次に、解析ソフトIngenuity Pathway Analysis(IPA)(QIAGEN社製)を用いて、発現量が有意に変動した遺伝子について、発現量データおよび既存情報をもとに、脳機能の改善に寄与している経路を予測した。
【0055】
(結果)
Vehicle群(比較例1)とARs投与群(実施例1)間で発現量が有意に変動した遺伝子は348個であった。このうち、ARs投与群(実施例1)で発現量が有意に増加した遺伝子は199個、発現量が有意に減少した遺伝子は149個であった。

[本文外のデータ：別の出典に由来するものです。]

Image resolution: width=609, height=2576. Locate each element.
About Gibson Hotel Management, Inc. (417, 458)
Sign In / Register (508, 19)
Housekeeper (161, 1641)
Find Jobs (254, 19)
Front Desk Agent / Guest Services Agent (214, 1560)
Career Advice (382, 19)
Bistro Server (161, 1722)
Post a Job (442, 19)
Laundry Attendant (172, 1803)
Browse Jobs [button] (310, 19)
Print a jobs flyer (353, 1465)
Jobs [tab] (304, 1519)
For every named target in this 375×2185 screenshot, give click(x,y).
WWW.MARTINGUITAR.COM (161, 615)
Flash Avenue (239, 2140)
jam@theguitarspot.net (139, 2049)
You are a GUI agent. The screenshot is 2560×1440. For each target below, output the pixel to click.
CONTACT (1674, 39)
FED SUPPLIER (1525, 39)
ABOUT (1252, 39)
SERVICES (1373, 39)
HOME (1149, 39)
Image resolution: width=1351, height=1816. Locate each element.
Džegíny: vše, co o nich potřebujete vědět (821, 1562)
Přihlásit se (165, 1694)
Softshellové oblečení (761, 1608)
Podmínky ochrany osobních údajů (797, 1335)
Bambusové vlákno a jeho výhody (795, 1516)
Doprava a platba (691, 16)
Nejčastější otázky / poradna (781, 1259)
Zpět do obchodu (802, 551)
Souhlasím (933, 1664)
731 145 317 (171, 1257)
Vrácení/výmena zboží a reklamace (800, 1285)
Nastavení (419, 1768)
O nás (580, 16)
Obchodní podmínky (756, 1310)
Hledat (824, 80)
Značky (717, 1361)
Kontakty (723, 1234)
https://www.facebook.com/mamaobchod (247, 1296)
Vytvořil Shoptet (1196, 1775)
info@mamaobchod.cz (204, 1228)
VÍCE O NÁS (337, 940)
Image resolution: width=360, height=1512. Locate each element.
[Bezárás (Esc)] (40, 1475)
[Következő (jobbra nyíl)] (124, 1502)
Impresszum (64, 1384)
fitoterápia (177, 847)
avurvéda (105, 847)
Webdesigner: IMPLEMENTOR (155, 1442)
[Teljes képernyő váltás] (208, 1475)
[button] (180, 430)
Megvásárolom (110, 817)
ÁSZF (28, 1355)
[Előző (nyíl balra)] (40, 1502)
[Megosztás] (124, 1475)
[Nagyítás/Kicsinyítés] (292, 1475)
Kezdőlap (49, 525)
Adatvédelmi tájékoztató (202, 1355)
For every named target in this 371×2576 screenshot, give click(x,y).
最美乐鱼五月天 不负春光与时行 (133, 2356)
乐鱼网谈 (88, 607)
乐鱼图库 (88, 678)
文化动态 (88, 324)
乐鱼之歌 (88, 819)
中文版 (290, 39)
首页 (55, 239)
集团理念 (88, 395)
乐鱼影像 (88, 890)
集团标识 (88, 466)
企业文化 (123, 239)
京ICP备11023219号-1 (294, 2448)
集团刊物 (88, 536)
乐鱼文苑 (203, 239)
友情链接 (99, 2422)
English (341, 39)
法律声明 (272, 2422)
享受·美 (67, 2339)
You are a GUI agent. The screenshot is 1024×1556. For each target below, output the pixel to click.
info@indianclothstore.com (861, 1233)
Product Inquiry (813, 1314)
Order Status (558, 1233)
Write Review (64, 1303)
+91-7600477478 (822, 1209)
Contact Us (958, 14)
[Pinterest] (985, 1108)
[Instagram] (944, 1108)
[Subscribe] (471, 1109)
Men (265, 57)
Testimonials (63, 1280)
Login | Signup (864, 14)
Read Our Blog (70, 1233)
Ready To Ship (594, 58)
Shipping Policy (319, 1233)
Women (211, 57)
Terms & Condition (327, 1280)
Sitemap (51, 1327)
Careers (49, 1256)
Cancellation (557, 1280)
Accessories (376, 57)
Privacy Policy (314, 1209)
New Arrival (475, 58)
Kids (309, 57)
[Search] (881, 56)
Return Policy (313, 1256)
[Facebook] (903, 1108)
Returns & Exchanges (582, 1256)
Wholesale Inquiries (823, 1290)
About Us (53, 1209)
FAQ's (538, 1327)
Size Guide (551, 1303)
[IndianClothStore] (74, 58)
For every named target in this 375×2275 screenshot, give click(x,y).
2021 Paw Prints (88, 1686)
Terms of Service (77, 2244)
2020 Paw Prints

次に、これらの遺伝子についてIPA解析を行い、脳機能の改善に寄与している経路を予測したところ、ARs投与により脳機能の改善に関与する経路として「CREB Signaling in Neurons(神経におけるCREBシグナル)」「Neurotrophin/TRK Signaling(ニューロトロフィン/TRKシグナル)」が見出された。上記経路に関係する発現変動遺伝子を表2に示す。なお発現増加とは、実施例1において比較例1よりも発現が増加している遺伝子であり、発現減少とは、実施例1において比較例1よりも発現が減少している遺伝子である。
【0056】
【表2】
【0057】
(作用機序の推定)
CREB(cAMP-responsive element binding protein)はMAPK(Mitogen-activated Protein Kinase)経路やRas経路、Aktシグナル経路などによって活性化される転写因子であり(非特許文献1、2)、活性化されたCREBは神経栄養因子BDNFや学習・記憶を制御する初期応答遺伝子c-fosなどの記憶に関連する遺伝子の発現を制御することが知られている(非特許文献3)。また、CREB遺伝子への変異の導入によりCREBの機能が欠損したマウスは記憶力が低下すること(非特許文献3)、CREBの活性が常に高まったトランスジェニックマウスでは記憶力が向上し、さらにBDNFの発現量が増加していること(非特許文献4)が報告されている。
【0058】
また、ニューロトロフィンはグリア細胞から分泌される神経栄養因子であり、これまでに4種(BDNF、NGF、NT-3、NT-4)が知られている(非特許文献5)。これらの神経栄養因子はそれぞれに対応したtropomyosin receptor kinases(Trk)受容体に結合し、Ras経路などの活性化を介して、転写因子であるCREBを活性化させることが知られている(非特許文献6)。抗うつ病薬の投与によりNT-3の発現が低下する一方、BDNFの発現量が増加することも知られている(非特許文献7)。
【0059】
以上より、上記のIPA解析の結果から、ARsの投与による脳機能改善効果は、ARs摂取によるニューロトロフィン/Trkシグナル経路の活性化に起因するRas経路、およびMAPK経路を介して転写因子CREBを活性化させ、活性化したCREBがBDNFやc-fosなどの記憶を制御する遺伝子の発現を誘導することによるものと推定された。さらに、ARs投与群(実施例1)で発現量が有意に増加した遺伝子199個の中に、Ras経路のGTPaseであるRIT2(Ras-like without CAAX 2)が含まれており、上記の作用機序を裏付けるものである。